8.30.2006

Current Project

I'm not turning this into a knitting blog. But I'm really excited about the project I'm working on right now. I'm making my first non-hat/scarf/afghan. A couple friends are expecting, and I'm venturing into the land of stuffed animals for that reason. I found a pattern for a really adorable rabbit here: http://www.craftster.org/forum/index.php?topic=88776.0

So far I've done the body/head, both arms, one leg (although I may go back and redo it because it kinda sucks), and part of an ear. When i'm finished all the parts I'll stuff and assemble and maybe post a picture. The only crappy thing right now is that my lovely digital camera broke suddenly while we were in Tennessee, so I'll have to use my webcam or borrow my roommate's camera to take a picture of it.

8.14.2006

what's new

I suppose I should be working now. I just need a break from what I've been typing for the morning. So I'm typing something different. At least for a little while. I'd like nothing more than to take a nap right now. I'm not sure what it is about this time of the afternoon, but bed always sounds really good to me. I'm trying to keep bouncy upbeat music on my ipod so i have something to nod along with as I work. Right now it's "The District Sleeps Alone Tonight (DJ Downfall Persistent Beat Remix)" by the Postal Service. That's a hell of a title.
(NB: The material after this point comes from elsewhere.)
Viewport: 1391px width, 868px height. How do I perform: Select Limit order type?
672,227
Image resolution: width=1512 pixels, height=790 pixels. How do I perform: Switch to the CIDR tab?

I've been looking at real estate websites for properties near where I want to move next summer. I actually saw a condo a few weeks ago for 199,000 (that I can't afford) and right now either the same one or one similar is 189,000, so that's nice. Maybe in another 10-11 months it'll be down a little more. I don't like living where I am right now, so I really hope to be able to afford somewhere else. I think I'm just a little too close to DC, and my apartment isn't really the greatest place. Of course, everytime I talk about moving out, my roommate laments what she'll do when that day comes. I don't know if she's trying to get sympathy or wants to make me feel bad, or what, but instead of complaining, she could do something about her situation. I'm looking to move to an area where my commute to work would be about 45 min to 1 hr, whereas right now it's only about 20 minutes. But I can deal with that in order to have some place I like and can afford. I think she needs to do the same, instead of complaining that everything's so expensive and she can't afford to live by herself. I'm giving her lots of notice, unlike her last roommate, who gave her 2 weeks to find another person to live with (i.e., me).

Anyway, despite that, I'm really excited to be considering buying a property rather than renting. And I'm looking forward to having my own space completely to myself. Just have to save lots of money and make sure everything is set for when that day comes.

A friend of mine had some really good news for us the other night. She's expecting. eee!!! She's the first of us to get married and she'll be the first to have kids, too. I'm so thrilled for her. And I'm thoroughly planning on spoiling that child rotten. Of course, I'll spoil it with books. The ones I loved when I was a kid. I'm so looking forward to this whole thing and watching her go through it.

8.11.2006

becoming a gilmore

About a month ago, I started drinking coffee again. I'm spoiled at work because not only did our office manager work at Starbucks for a number of years, she's a coffee aficionado and therefore buys good coffee for the office. None of that grocery store stuff for us. And she makes it STRONG. I temper mine with quite a bit of milk, but it's still tasty. And it's a better way to get my caffeine for the day than soda.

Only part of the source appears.